Top of EXCERPTED RECORDS

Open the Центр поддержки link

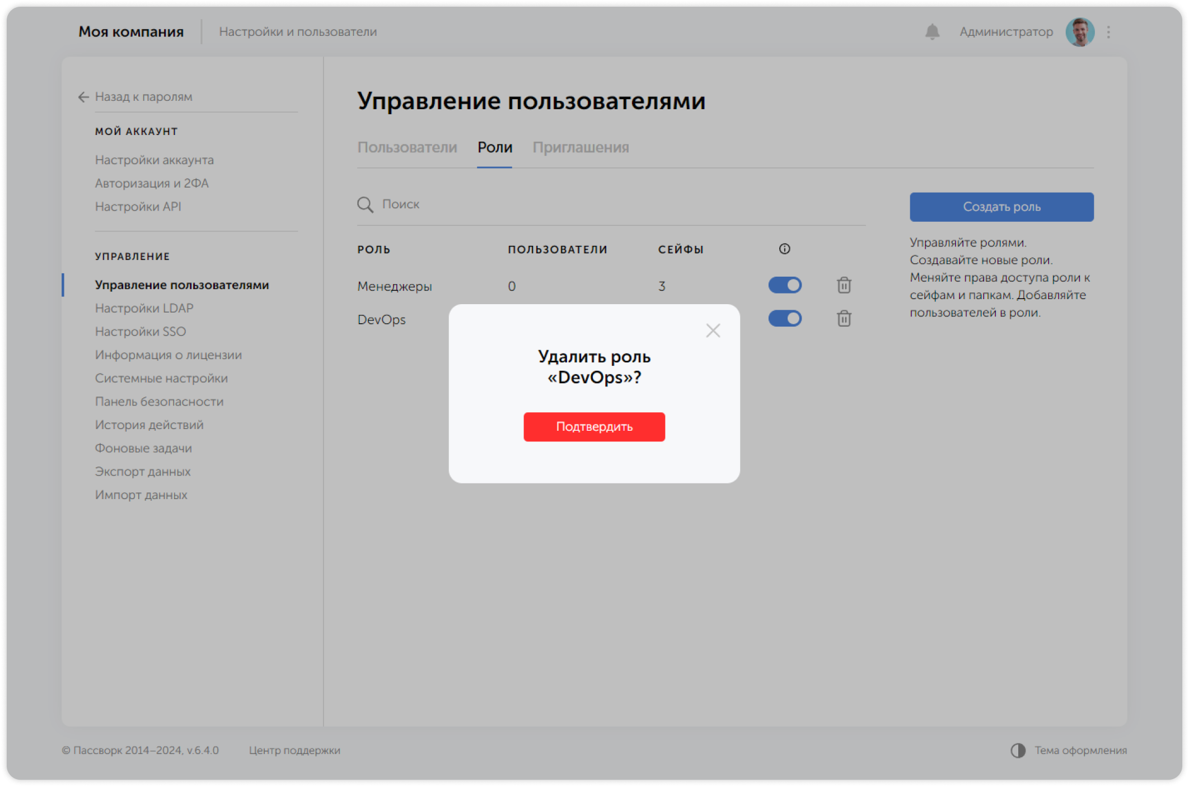point(294,750)
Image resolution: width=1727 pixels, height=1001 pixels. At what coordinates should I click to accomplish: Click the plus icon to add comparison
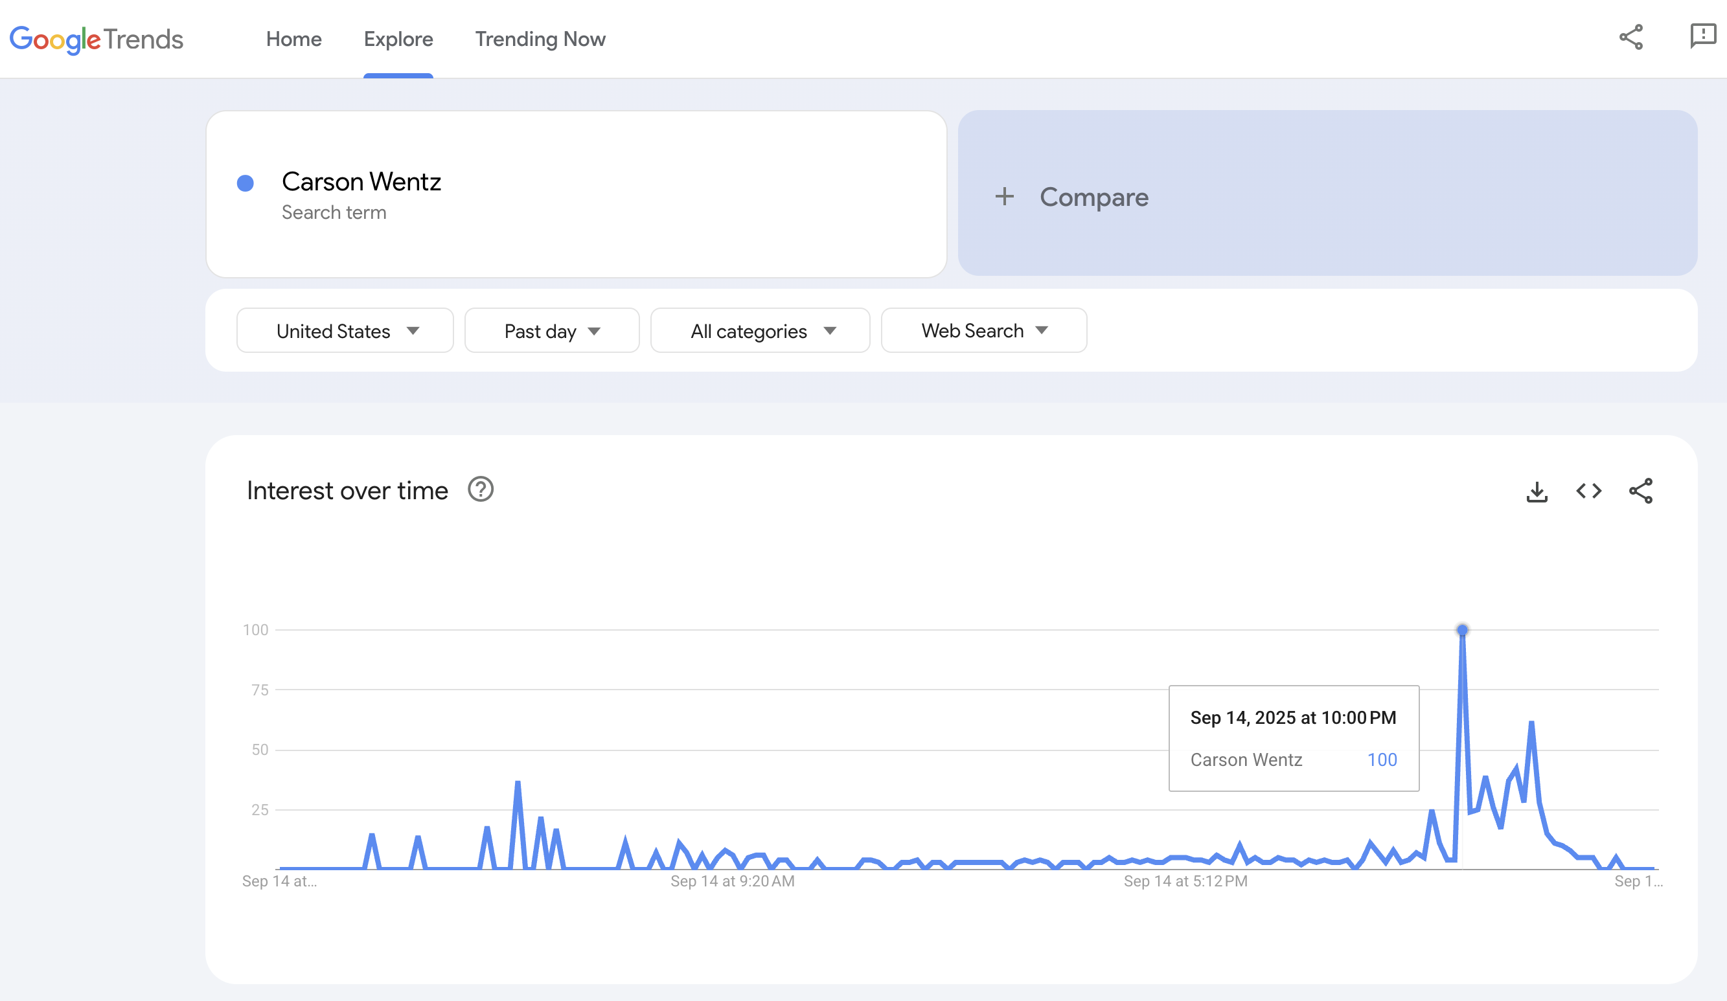1004,197
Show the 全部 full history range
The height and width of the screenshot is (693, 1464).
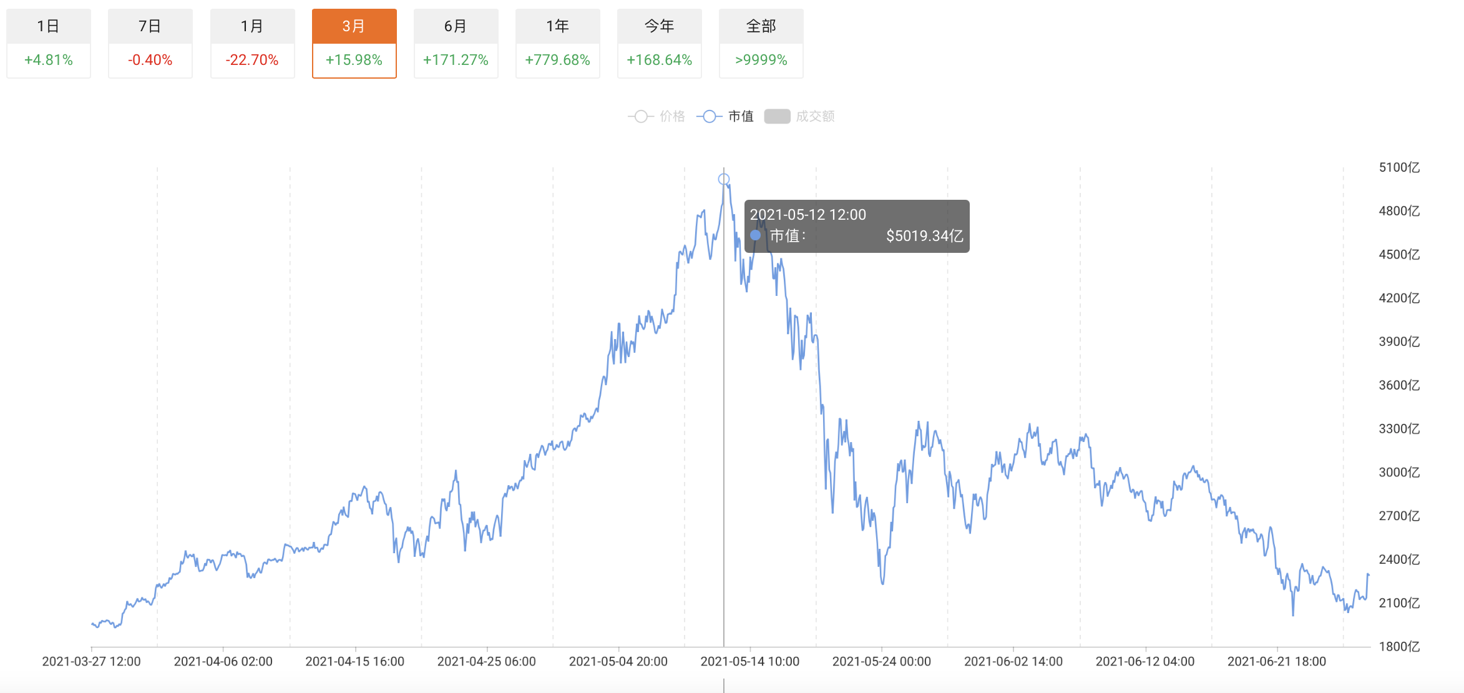pyautogui.click(x=761, y=26)
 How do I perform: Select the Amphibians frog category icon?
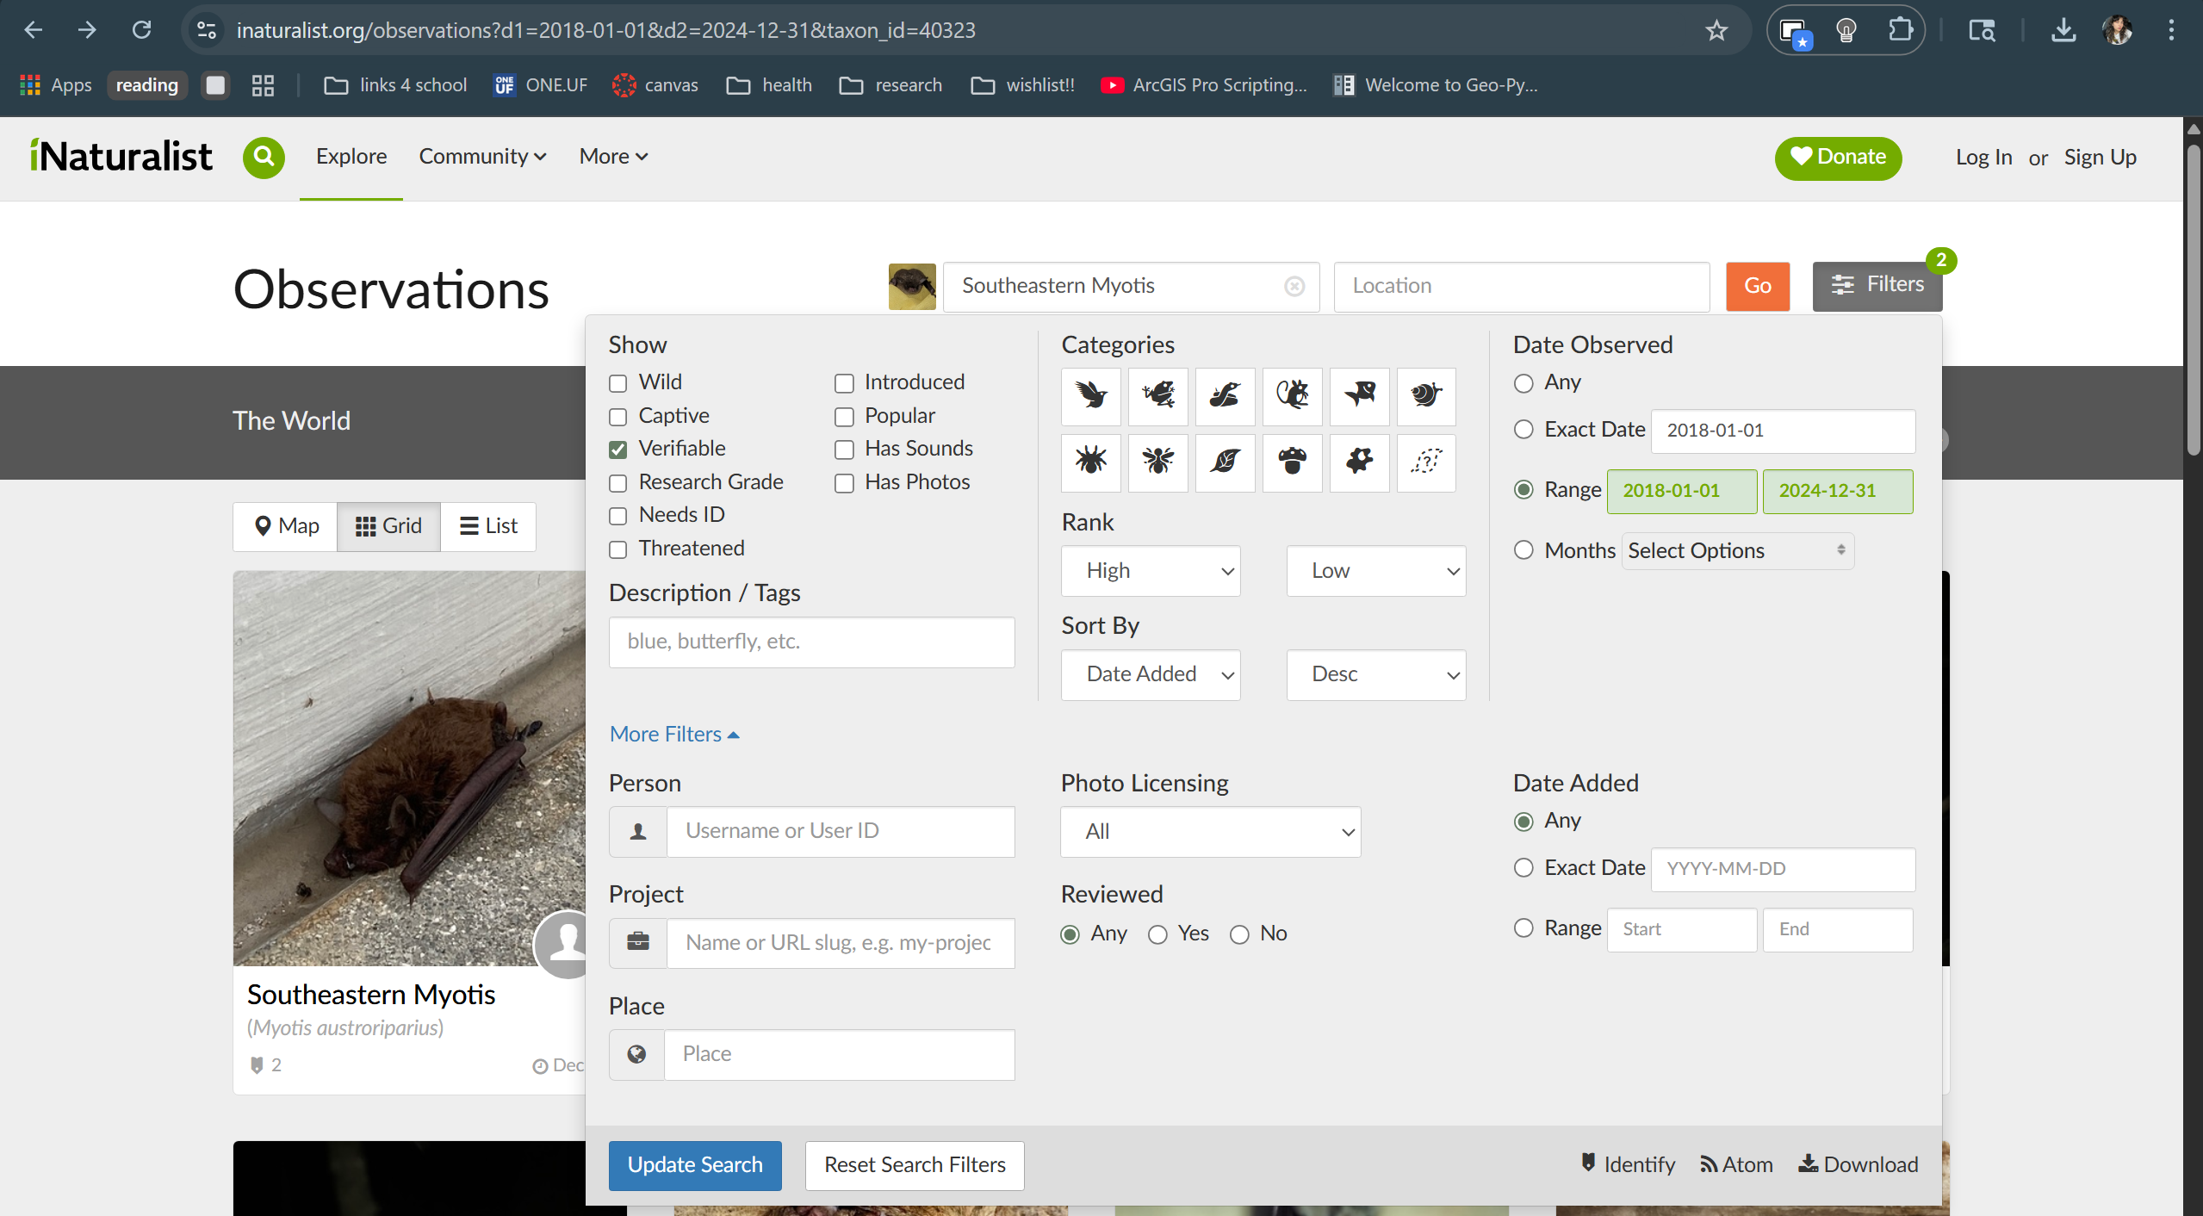point(1157,396)
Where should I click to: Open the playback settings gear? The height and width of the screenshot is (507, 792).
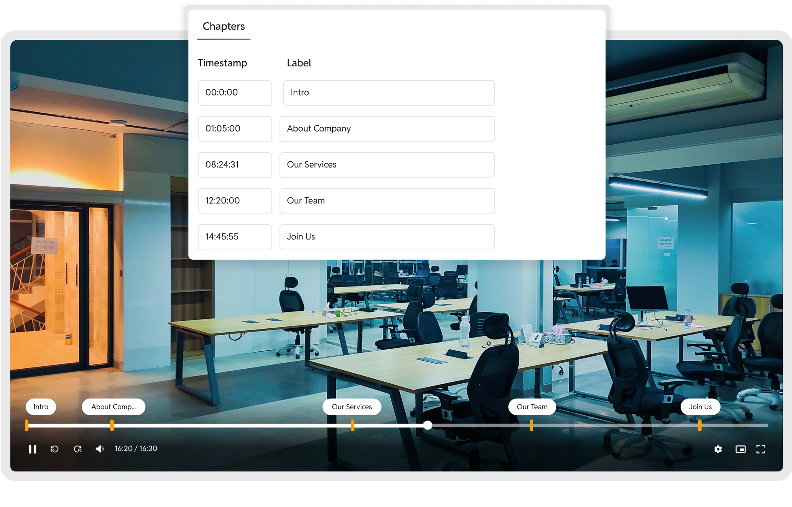718,449
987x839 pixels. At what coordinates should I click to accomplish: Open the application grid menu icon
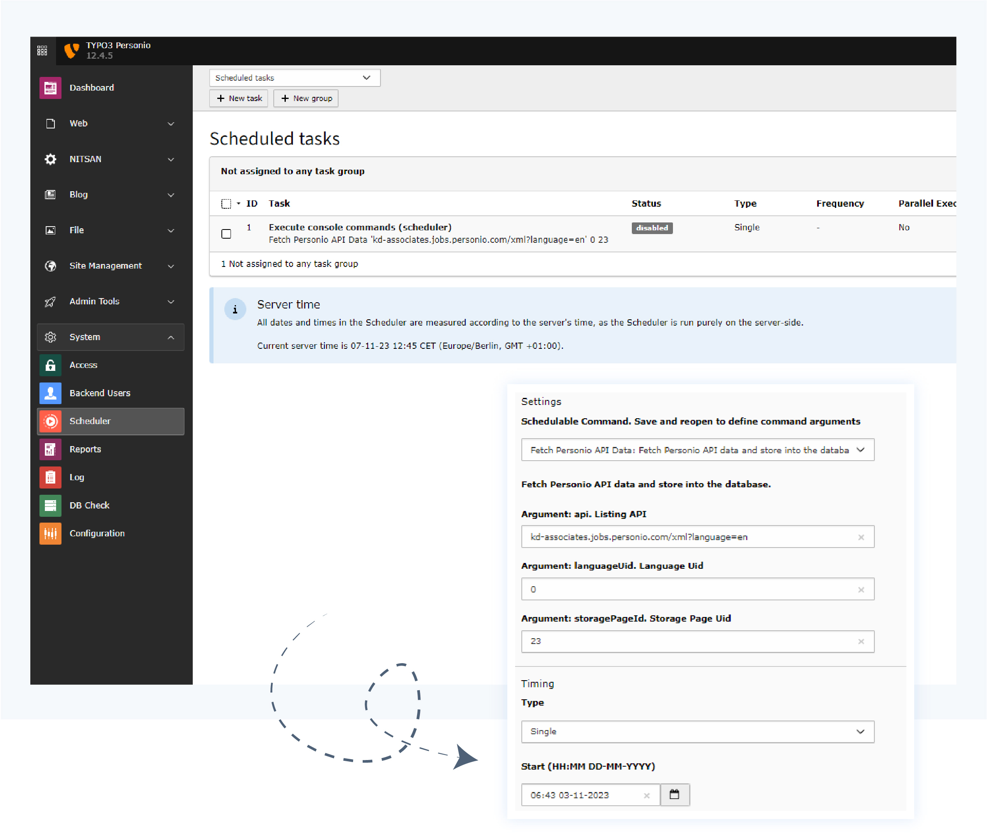tap(42, 50)
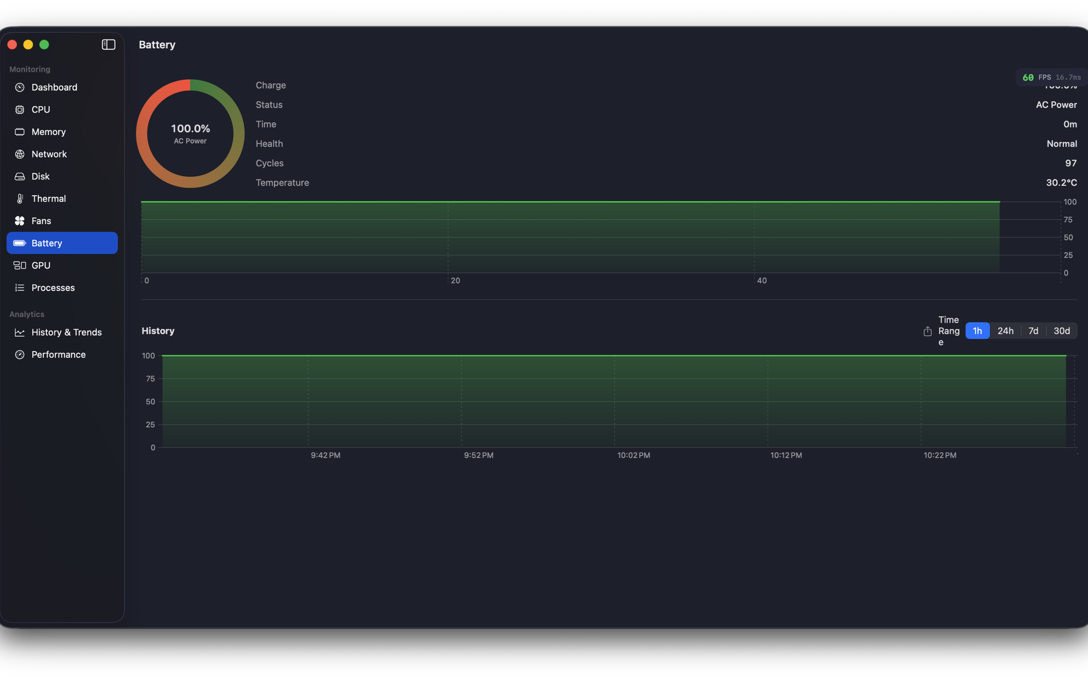This screenshot has height=680, width=1088.
Task: Click the Fans icon in sidebar
Action: click(20, 221)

Bottom of EXCERPTED RECORDS

**EXERCISE OBJECTIVE**
From the first line to the last, repeat the entries exactly and leave out the pictures.

**SOLVED EXERCISE**
Open the Центр поддержки link

point(294,750)
Image resolution: width=1727 pixels, height=1001 pixels. At what coordinates should I click to accomplish: Click the plus icon to add comparison
1004,197
Show the 全部 full history range
The height and width of the screenshot is (693, 1464).
pyautogui.click(x=761, y=26)
 How do I perform: Select the Amphibians frog category icon?
point(1157,396)
Where should I click to: Open the playback settings gear? The height and width of the screenshot is (507, 792).
718,449
987x839 pixels. At what coordinates should I click to accomplish: Open the application grid menu icon
tap(42, 50)
This screenshot has height=680, width=1088.
Task: Click the Fans icon in sidebar
Action: click(20, 221)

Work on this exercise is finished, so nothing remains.